This month marked the release of the director Ron Howard’s long-anticipated documentary “Made in America.” Within its hour and 33 minutes, the film attempts to chronicle the inaugural year of Jay Z’s Made in America festival that took place in Philadelphia over the 2012 Labor Day weekend.
There’s plenty of interviews and concert footage to be had, with the likes of Janelle Monae, Tyler the Creator and Run DMC stepping in front of the camera.
However, “Made in America” seemed to raise more questions than it settled. For instance, why release a documentary on the creation of the festival a few months after the show’s second show? Jay Z arranging for the event to be covered makes plenty of sense, but its release time seems oddly placed. It came out too late to act as promotion for the 2013 Made in America festival, but it’s out far too early to have any real nostalgic value.
At times, the flaws within the documentary seem to mirror legitimate issues concerning the festival itself. Throughout the film’s entire length, Jay Z is followed as he helps to arrange everything. We see rehearsals, meetings of officials and other inner workings as the music mogul explains his vision for the show.

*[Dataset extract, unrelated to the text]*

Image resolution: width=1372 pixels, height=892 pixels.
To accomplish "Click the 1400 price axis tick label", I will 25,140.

“So, I think Made in America could become a place where people of all cultures gather, just having fun and being themselves and everyone being themselves,” Jay Z said in the film. “And every other ethnicity or gender or sexual preference or whatever, everyone’s okay with it.”
The film does provide plenty of footage of singing and dancing audience members. Sharp eyes will even catch Mayor Michael Nutter jamming in the crowd near the end of the documentary. But, the attendees are hardly the focus. After jumping from performer to performer in its coverage, “Made in America” always returns to its real subject: Jay Z.

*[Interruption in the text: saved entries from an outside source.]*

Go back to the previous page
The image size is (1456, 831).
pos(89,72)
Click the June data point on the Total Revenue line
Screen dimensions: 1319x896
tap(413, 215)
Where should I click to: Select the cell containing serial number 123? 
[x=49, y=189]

The six-minute intro felt like a long commercial for the Jay Z show and, in many ways, so does the majority of the film. We even move from Philadelphia to Brooklyn to show how far Shawn Carter has really come, from his dangerous upbringing in the projects to helping to create the Barclays Center arena.
The main theme of the film, and perhaps the message of the entire music festival, seems to be the celebration of the American Dream, of people being able to make something of themselves despite adversity and challenges. We do see a food vendor struggling to make enough food to feed all the hungry festival attendees whose money she hopes to use to fund her dream of operating a food truck.
But, in the end, the only dream that matters is Jay Z’s.
That food truck couldn’t be funded without the existence of “Made in America.” Music fans couldn’t enjoy two days’ worth of music without Jay Z. Philadelphia couldn’t be the focus of a documentary without Jay Z’s interest leading the way.
Perhaps to Jay Z, throwing a huge two-day party in your name and charging hundreds of dollars for entry is the American Dream. With the festival already past its second year and most likely heading into a third, it seems the American people might agree.